Ejercicio 1: En el texto sobre el cuñado, ¿con quién sigue viviendo el cuñado cuando se le pregunta si tiene un piso?
Ejercicio 2: Retoma el texto sobre el cuñado a partir de su última frase.

Fragmento del documento:

Si hay algo inevitable en la vida, aparte de la muerte y los impuestos, es tener que aguantar a un cuñado en alguna reunión familiar. Da igual si es Navidad, un cumpleaños o una barbacoa de domingo, ahí estará él, con su cerveza en la mano y su boca suelta, listo para soltar la turra más grande de la historia.
Porque el cuñado lo sabe todo. Economía, fútbol, coches, política, nutrición, bricolaje, inversión en criptomonedas, geopolítica, medicina, hostelería, mecánica cuántica… da igual de qué cojones estés hablando, que él tiene una opinión firme, definitiva y basada en los cojones morenos que arrastra.
Si el tema es la vivienda, se te planta con su análisis de barra de bar:
—Mira, los pisos no bajan porque los bancos no quieren, pero si te metes en un fondo de inversión con hipoteca inversa y un préstamo a tipo fijo…
¿Qué? Le preguntas si tiene un piso y te responde que sigue viviendo con su madre porque “no es momento de comprar”.
Si estáis viendo el fútbol, no te deja ni respirar:
—Mira, este entrenador es un puto inútil, si me dieran a mí el equipo en dos meses ganamos la Champions.
Claro que sí, campeón. Un tío que lo más cerca que ha estado de un campo de fútbol fue cuando se coló borracho en un partido de solteros contra casados en las fiestas del pueblo.

Datos de origen:
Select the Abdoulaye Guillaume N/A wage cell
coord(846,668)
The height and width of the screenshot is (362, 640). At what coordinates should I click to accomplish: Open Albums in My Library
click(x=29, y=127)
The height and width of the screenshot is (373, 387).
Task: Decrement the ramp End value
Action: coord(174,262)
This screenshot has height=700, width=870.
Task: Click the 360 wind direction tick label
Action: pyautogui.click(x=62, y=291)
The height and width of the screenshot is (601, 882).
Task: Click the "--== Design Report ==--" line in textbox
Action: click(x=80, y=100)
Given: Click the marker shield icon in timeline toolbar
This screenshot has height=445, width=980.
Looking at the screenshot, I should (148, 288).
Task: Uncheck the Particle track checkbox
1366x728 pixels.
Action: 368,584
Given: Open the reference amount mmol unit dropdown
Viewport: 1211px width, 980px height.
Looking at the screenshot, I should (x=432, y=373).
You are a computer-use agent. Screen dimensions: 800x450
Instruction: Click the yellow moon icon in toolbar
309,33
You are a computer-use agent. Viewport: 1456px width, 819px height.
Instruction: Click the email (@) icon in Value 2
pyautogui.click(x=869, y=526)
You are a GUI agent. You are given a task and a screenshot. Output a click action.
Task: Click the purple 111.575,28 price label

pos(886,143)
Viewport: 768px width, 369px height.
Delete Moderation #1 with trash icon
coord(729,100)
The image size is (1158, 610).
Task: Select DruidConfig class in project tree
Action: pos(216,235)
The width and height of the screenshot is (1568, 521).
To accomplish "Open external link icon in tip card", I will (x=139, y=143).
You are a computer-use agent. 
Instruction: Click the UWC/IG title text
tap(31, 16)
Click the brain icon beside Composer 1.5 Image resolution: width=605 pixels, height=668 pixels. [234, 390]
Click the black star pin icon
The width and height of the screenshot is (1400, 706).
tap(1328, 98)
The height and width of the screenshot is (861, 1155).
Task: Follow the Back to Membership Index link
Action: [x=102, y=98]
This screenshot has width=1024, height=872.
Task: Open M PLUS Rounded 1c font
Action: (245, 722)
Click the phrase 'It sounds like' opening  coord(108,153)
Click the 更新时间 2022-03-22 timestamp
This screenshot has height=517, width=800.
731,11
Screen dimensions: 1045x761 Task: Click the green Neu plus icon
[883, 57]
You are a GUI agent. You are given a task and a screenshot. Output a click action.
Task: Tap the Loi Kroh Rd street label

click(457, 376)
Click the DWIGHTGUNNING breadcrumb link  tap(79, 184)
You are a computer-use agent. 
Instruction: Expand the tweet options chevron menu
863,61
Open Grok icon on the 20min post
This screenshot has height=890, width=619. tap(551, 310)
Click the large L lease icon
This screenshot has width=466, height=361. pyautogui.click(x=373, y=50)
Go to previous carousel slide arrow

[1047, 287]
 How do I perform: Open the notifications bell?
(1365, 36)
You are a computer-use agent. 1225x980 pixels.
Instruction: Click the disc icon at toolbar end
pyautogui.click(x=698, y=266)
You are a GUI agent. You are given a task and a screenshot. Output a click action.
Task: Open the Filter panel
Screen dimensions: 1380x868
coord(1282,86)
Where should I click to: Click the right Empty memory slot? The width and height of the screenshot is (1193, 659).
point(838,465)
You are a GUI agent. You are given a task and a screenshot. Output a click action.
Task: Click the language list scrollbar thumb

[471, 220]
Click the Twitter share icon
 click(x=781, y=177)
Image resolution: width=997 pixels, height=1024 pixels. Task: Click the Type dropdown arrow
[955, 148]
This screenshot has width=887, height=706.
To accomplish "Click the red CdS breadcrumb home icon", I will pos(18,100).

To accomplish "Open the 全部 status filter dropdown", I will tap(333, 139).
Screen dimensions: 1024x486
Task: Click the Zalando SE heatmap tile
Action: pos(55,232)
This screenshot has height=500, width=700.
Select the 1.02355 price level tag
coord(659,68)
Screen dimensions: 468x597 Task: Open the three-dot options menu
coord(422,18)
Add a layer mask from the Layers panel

Respuesta 1: Con su madre.

Respuesta 2:
Pero lo más bonito del cuñado no es que hable de todo sin saber una mierda. Lo mejor es que discute hasta la muerte sin admitir jamás que está equivocado. Puedes traerle estudios, expertos, gráficos, declaraciones oficiales… se la suda. Porque él tiene su arma definitiva:
—Yo tengo un colega que sabe de esto.
Claro, claro. Su puto colega. Ese amigo misterioso que ha trabajado en todo y que casualmente siempre apoya sus teorías. “Mi colega tiene un taller y dice que los coches eléctricos son una mierda.” “Mi colega es policía y dice que los radares están trucados.” “Mi colega es médico y dice que la pandemia fue un invento.” TU COLEGA NO EXISTE, JODER.
El problema no es que el cuñado hable. El problema es que no calla. No tiene filtro, no tiene pausa, te atrapa en su puto torbellino de ignorancia y no te suelta hasta que ha soltado su charla entera. Cambias de tema y te sigue como un puto perro hambriento. Te persigue, se agarra a la conversación y, cuando ve que te estás rindiendo, sube el volumen y te lo repite más fuerte. Porque el cuñado no solo cree que tiene razón, cree que tú eres gilipollas por no estar de acuerdo con él.
Y luego están los cuñados premium, los que han convertido el cuñadismo en una puta ciencia. No solo opinan, también tienen la solución para todo.
—¿La crisis? Hay que echar a todos los políticos y bajar los impuestos.
—¿Los okupas? Vas con una palanca y los echas a hostias.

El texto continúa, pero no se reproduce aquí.